Fun with a Chafing Dish seems like something one could induce a right-wing civic group to ban...
ethelmay: (Default)

[personal profile] ethelmay 2023-04-25 10:45 pm (UTC)(link)
My first thought was The Heart Is a Lonely Hunter, by Carson McCullers (1940). Not a great match, but Hunter is an assonance with Trumpet, sort of. ("Don't ask him what an assy-thingummy is. He's only longing to be asked.")
ethelmay: (Default)

[personal profile] ethelmay 2023-04-26 01:25 am (UTC)(link)
I wonder who Mary Myrtle Mivens is riffing on. Most of the three-barrelled lady-author names of the period that I remember involved two surnames, like Mary Roberts Rinehart and Inez Haynes Irwin.

theseatheseatheopensea: Fernando Pessoa drinking in a Lisbon tavern. (Em flagrante delitro.)

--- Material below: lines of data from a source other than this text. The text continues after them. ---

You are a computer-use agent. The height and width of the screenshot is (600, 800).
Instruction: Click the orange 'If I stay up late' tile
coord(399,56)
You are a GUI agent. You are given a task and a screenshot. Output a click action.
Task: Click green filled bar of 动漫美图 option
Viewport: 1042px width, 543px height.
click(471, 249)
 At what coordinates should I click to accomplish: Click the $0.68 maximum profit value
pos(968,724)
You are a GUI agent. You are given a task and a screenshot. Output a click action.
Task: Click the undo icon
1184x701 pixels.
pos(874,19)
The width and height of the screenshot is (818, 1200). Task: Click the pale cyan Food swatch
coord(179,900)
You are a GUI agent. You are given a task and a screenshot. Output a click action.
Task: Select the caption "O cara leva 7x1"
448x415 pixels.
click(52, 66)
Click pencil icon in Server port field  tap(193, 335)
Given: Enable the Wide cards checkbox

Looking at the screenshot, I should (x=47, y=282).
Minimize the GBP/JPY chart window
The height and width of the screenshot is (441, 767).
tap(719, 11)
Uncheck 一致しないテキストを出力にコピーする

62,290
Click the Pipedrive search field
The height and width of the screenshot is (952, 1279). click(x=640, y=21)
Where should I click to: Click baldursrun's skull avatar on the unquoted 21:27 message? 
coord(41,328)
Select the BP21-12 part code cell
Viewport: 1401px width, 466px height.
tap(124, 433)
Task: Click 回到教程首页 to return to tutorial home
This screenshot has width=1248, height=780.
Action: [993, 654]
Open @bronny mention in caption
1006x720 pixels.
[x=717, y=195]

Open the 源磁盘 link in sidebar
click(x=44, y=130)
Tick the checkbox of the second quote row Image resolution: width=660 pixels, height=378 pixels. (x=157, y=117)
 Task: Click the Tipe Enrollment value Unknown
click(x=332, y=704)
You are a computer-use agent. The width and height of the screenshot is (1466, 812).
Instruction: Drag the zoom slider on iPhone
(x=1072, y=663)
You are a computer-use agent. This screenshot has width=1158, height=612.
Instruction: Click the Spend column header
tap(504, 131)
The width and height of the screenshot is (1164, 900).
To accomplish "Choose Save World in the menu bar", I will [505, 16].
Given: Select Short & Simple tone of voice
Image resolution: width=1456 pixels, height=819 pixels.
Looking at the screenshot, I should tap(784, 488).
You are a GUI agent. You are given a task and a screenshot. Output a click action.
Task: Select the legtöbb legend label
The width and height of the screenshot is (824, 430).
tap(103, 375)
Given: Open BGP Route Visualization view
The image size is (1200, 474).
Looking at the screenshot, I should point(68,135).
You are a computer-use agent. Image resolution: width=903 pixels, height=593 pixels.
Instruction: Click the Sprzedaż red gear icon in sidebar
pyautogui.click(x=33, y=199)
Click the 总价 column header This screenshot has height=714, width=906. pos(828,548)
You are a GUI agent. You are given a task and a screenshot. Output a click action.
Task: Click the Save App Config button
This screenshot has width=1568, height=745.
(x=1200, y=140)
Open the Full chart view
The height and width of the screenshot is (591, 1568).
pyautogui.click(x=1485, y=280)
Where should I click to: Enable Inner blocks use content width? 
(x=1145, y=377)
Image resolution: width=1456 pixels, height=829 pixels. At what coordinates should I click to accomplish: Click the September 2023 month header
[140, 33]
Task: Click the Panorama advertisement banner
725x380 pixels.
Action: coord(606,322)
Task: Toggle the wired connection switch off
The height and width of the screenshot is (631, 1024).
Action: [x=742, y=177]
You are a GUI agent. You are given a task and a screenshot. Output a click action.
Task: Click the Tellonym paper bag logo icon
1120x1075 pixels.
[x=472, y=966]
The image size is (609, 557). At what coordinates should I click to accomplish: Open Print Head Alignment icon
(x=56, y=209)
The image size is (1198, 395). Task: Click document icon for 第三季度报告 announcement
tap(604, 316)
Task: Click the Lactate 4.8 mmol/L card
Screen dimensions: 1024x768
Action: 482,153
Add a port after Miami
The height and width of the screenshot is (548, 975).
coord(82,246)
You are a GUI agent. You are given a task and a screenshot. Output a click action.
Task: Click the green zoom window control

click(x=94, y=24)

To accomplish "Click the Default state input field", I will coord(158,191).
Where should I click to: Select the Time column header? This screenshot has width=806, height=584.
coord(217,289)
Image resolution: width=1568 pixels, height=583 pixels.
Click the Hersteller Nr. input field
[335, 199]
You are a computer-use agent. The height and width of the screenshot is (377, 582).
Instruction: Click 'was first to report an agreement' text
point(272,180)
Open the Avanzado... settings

[personal profile] theseatheseatheopensea 2023-04-26 01:39 am (UTC)(link)
but I have no idea what My Heart Is Like a Trumpet is riffing on. "Mary Myrtle Miven's latest . . . a sort of idyllic love story about two horses. Very tender and poetic."

I saw this post on the "latest things" page, and I immediately thought of "National Velvet", which is probably wrong, but I can't unsee it, so I had to share it!
nineweaving: (Default)

[personal profile] nineweaving 2023-04-26 05:45 am (UTC)(link)
A quick check of recent bestsellers with vaguely similar titles or by triple-named or alliterative women yields The Sun Is My Undoing by Marguerite Sheen (1941 and 1942); Earth and High Heaven by Gwethalyn Graham (1945); A Lion Is in the Streets by Adria Locke Langley.

Nothing that makes me go "Aha!"

Nine
galdrin: (Default)

[personal profile] galdrin 2023-04-26 02:02 pm (UTC)(link)
So what was the title of Mary Myrtle Miven's idyllic love story?
kitewithfish: (Default)

[personal profile] kitewithfish 2023-04-26 03:45 pm (UTC)(link)
My Heart Is Like a Trumpet sent me down a WorldCat research rabbit hole, and I still haven't figured out what the book is.

I vaguely suspect it might be Moyra Charlton, who wrote several horse books in the 1930s including Tally Ho!, Echoing Horn, and Three White Stockings, which is horse POV story that does involve two horses. She was English, which feels like it relates the trumpet to a hunting horn reference.

But there's hardly any information about her except for people who collect rare horse books, and I'm probably missing something that would be obvious to someone who went thru a real horse phase.
vr_trakowski: (pages)

[personal profile] vr_trakowski 2023-04-27 02:50 am (UTC)(link)
Grace Livingston Hill is a long shot - but she wrote romances (mostly Christian-flavored), including The Sound of the Trumpet, published in 1943. Unfortunately it's not one I've read, so I don't know if it includes any horses.

Her Wikipedia page doesn't have a complete list of titles, but the fan site has quite a few.